What you need to do: Please repeat the records word for word, starting with the line containing "classes (775, 1133)" and ending with the last line of the records.
[BEGIN Dataset content]
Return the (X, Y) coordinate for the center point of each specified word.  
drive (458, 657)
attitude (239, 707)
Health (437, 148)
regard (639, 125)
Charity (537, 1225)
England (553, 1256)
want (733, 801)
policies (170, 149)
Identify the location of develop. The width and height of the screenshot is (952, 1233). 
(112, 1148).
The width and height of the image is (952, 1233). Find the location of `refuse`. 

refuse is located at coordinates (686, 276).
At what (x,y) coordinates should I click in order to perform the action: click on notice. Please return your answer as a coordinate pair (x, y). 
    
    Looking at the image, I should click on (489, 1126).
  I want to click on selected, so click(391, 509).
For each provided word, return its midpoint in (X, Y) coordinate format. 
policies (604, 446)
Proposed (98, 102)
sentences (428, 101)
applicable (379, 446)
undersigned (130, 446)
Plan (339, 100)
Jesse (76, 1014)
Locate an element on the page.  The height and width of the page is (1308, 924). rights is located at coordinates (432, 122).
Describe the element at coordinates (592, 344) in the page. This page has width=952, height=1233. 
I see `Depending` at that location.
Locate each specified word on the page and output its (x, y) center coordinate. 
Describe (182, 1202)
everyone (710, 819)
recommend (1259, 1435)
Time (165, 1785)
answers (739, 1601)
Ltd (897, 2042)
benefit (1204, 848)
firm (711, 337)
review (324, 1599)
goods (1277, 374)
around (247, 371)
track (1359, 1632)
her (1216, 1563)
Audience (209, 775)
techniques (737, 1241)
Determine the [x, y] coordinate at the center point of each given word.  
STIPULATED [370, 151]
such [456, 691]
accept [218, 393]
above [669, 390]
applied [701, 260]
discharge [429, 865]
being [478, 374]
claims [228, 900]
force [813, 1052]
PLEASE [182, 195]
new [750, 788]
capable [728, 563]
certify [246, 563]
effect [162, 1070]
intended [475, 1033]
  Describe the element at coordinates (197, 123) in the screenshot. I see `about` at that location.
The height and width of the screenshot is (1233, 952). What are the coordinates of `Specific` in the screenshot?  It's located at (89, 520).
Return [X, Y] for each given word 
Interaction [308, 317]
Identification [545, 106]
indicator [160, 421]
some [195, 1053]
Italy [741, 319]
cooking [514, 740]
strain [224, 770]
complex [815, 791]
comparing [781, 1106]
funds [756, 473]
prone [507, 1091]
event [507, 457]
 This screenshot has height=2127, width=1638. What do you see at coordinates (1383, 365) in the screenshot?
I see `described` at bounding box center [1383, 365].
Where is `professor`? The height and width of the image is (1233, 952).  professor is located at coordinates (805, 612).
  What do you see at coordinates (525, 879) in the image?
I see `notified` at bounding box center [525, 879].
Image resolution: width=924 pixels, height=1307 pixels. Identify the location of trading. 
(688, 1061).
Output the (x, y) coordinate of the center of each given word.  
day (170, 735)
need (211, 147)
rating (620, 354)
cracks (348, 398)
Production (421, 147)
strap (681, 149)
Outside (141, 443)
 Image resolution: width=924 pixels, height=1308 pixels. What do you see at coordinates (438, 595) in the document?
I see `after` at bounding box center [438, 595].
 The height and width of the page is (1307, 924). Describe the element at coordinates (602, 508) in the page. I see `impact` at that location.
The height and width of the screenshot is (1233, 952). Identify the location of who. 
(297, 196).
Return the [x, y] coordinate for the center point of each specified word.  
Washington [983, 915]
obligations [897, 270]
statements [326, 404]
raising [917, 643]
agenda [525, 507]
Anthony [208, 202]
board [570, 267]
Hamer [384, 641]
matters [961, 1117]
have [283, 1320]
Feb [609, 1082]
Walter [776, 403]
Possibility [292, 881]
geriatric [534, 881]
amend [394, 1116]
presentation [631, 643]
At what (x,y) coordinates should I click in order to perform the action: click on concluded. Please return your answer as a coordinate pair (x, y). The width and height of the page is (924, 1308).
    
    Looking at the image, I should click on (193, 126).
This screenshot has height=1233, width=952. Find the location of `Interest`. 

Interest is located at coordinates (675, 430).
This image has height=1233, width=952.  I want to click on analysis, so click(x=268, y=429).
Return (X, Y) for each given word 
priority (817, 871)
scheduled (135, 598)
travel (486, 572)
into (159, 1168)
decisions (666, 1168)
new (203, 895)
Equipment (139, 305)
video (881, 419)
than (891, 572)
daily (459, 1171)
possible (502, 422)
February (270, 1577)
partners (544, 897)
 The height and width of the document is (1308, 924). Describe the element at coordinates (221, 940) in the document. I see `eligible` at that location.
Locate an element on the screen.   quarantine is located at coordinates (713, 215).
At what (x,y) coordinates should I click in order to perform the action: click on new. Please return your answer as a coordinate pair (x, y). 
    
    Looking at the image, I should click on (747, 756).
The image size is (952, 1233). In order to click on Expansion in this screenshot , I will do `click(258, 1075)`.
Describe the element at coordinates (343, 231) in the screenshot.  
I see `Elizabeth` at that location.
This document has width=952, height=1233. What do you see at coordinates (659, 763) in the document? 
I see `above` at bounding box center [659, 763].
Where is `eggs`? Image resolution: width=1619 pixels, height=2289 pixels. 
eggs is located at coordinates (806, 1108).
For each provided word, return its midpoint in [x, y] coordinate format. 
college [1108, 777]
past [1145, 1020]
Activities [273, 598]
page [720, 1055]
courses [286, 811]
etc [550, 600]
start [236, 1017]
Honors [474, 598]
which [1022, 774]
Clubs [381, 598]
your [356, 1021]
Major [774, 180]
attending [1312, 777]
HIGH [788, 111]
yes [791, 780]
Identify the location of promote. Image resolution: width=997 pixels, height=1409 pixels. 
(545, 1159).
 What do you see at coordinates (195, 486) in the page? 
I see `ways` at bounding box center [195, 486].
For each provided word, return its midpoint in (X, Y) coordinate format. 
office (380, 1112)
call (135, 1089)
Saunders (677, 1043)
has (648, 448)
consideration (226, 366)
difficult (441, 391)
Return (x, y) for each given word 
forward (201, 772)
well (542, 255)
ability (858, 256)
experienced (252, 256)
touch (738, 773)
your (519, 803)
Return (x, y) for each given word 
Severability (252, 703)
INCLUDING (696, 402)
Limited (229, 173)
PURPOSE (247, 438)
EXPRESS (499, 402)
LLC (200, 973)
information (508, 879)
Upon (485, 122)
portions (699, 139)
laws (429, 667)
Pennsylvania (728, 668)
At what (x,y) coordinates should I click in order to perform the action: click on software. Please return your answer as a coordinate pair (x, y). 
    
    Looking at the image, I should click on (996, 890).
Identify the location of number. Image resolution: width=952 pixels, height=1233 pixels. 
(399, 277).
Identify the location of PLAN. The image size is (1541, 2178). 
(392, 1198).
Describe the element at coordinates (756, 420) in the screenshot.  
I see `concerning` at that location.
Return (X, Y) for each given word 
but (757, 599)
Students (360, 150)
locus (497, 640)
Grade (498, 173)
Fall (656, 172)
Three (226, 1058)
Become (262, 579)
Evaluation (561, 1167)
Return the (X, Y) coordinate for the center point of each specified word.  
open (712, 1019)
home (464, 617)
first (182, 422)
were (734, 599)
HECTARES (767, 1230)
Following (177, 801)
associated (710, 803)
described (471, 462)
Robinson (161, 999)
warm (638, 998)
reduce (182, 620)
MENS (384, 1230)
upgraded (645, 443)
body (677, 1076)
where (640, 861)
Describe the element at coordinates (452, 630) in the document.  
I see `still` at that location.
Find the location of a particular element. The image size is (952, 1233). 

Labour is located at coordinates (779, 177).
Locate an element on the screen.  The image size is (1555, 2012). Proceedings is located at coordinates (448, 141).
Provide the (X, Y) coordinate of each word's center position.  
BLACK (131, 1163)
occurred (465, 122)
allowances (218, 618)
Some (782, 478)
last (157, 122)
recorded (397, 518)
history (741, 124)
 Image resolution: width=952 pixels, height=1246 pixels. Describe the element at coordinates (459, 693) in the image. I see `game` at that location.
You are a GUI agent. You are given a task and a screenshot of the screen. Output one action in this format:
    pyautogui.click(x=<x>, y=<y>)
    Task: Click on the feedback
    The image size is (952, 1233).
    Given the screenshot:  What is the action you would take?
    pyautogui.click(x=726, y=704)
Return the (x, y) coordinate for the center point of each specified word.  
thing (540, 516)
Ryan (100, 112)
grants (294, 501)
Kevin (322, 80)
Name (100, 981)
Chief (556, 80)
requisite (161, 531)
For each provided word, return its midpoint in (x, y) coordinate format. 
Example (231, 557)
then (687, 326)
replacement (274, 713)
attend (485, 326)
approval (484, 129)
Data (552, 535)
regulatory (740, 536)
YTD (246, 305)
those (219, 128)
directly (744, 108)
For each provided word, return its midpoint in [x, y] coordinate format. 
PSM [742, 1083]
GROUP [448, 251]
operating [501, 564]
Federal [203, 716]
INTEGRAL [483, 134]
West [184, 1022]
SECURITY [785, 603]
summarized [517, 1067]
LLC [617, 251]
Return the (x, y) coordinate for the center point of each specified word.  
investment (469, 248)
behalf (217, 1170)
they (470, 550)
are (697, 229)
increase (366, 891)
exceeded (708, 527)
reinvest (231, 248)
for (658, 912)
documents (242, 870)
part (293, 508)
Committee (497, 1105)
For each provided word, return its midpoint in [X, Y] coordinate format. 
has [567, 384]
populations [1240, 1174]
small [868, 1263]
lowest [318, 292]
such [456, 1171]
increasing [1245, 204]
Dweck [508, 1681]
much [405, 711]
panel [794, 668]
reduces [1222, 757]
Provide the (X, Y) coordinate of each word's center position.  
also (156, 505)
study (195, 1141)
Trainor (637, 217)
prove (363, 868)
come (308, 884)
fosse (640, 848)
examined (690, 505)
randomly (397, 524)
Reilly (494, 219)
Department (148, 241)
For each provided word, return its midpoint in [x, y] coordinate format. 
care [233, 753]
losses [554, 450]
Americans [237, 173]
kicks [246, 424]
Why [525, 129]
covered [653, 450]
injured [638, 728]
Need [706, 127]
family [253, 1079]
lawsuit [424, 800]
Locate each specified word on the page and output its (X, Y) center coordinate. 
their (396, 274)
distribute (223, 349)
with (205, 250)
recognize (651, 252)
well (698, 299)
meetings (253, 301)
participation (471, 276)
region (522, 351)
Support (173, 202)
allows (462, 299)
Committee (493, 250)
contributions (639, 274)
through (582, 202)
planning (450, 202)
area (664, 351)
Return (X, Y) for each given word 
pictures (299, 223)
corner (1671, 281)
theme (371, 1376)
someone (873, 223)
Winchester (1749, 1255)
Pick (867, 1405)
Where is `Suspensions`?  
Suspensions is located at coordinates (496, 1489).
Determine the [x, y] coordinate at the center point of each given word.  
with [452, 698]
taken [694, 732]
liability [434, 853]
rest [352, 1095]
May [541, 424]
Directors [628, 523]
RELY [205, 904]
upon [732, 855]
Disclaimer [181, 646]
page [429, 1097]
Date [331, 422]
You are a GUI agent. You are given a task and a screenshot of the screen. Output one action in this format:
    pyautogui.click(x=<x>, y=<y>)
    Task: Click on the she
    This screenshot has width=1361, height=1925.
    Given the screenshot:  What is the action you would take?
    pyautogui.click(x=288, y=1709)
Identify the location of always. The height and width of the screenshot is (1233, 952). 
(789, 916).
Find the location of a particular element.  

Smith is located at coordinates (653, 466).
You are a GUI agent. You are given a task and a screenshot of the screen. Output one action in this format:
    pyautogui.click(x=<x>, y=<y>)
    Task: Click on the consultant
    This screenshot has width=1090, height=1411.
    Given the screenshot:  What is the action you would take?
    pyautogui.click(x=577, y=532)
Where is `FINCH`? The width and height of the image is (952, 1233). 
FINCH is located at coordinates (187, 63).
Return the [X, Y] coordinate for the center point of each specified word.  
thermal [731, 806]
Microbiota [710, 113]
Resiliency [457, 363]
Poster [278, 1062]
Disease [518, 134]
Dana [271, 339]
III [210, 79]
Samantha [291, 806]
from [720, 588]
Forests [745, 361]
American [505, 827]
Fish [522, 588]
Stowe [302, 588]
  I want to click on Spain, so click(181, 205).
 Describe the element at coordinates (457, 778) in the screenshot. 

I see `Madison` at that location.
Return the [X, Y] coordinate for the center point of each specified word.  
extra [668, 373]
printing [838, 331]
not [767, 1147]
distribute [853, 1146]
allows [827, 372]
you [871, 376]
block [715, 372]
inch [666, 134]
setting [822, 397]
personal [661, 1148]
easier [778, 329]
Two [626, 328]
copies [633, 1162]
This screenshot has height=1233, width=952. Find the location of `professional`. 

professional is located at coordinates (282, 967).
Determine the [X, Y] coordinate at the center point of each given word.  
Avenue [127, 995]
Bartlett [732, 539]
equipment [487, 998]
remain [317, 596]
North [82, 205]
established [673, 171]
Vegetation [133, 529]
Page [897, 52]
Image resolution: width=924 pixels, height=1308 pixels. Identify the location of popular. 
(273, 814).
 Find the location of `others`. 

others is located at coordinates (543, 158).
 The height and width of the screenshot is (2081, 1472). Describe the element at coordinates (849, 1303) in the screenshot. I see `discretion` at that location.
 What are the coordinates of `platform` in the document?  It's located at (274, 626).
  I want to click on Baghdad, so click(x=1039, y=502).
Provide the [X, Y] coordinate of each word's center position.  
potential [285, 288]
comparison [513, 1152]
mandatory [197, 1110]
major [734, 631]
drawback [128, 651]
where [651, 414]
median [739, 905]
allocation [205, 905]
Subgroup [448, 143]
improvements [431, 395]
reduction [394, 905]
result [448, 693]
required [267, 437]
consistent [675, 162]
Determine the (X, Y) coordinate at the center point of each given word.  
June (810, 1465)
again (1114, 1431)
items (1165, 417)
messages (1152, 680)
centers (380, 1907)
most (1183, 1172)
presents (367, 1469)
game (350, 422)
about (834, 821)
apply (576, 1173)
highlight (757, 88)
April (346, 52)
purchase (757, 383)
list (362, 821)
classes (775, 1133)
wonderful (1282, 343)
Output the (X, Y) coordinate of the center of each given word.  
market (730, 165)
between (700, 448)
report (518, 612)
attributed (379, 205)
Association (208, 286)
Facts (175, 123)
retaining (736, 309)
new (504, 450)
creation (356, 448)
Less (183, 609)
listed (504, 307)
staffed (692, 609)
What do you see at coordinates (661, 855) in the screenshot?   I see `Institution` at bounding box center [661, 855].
[END Dataset content]
Task solution:
classes (775, 1133)
wonderful (1282, 343)
Output the (X, Y) coordinate of the center of each given word.  
market (730, 165)
between (700, 448)
report (518, 612)
attributed (379, 205)
Association (208, 286)
Facts (175, 123)
retaining (736, 309)
new (504, 450)
creation (356, 448)
Less (183, 609)
listed (504, 307)
staffed (692, 609)
What do you see at coordinates (661, 855) in the screenshot?   I see `Institution` at bounding box center [661, 855].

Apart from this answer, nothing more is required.